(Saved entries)
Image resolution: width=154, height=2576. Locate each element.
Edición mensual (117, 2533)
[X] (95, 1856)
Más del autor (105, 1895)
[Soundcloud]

* _Problem to solve_: An exact copy of every line above is what this asks for.

* _Solution to this task_:
Image resolution: width=154, height=2576. Locate each element.
Edición mensual (117, 2533)
[X] (95, 1856)
Más del autor (105, 1895)
[Soundcloud]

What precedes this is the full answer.